**DATA SHOWN**
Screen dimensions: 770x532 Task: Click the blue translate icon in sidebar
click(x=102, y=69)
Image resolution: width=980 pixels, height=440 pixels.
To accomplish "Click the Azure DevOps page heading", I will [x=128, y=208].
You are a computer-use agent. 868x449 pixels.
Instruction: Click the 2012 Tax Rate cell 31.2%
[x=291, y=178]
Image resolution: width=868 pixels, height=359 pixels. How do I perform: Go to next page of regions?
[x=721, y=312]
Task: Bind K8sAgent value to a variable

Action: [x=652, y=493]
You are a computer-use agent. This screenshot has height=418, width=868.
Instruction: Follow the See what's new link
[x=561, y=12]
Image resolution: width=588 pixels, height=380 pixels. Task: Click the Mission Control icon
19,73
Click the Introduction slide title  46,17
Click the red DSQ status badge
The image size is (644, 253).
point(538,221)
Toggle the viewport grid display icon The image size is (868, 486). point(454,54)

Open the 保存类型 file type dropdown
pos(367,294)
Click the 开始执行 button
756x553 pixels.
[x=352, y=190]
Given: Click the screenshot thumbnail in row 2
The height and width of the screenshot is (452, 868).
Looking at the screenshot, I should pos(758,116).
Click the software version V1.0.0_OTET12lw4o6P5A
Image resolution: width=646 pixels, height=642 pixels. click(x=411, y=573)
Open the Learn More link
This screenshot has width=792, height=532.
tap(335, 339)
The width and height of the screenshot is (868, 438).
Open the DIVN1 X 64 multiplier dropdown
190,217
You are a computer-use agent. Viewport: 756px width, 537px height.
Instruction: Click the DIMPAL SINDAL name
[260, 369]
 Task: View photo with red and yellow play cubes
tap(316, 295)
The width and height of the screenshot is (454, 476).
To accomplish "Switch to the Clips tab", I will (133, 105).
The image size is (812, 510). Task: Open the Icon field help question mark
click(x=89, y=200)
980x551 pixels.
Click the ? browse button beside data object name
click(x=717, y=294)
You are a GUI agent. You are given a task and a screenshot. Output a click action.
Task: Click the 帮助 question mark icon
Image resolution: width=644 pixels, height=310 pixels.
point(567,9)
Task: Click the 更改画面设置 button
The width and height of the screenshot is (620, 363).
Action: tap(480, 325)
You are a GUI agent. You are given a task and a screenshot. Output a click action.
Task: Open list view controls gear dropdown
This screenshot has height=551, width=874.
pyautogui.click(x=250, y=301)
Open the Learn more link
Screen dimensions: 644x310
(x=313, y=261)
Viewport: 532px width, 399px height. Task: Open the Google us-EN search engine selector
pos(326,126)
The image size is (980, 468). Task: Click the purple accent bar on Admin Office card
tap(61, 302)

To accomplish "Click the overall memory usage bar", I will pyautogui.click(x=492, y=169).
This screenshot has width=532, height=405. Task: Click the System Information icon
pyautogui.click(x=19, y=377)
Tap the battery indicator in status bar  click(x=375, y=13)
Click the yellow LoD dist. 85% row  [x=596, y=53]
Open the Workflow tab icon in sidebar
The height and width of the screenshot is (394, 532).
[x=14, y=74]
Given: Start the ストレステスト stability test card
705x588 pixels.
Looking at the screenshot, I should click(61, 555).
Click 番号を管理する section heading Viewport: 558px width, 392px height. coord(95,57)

**EXERCISE DETAILS**
Your reply should hold every line from the data that contains "will", copied in full.

**RESPONSE TO THIS EXERCISE**
To accomplish "Click the Azure DevOps page heading", I will [x=128, y=208].
To accomplish "Switch to the Clips tab", I will (133, 105).
To accomplish "Click the overall memory usage bar", I will pyautogui.click(x=492, y=169).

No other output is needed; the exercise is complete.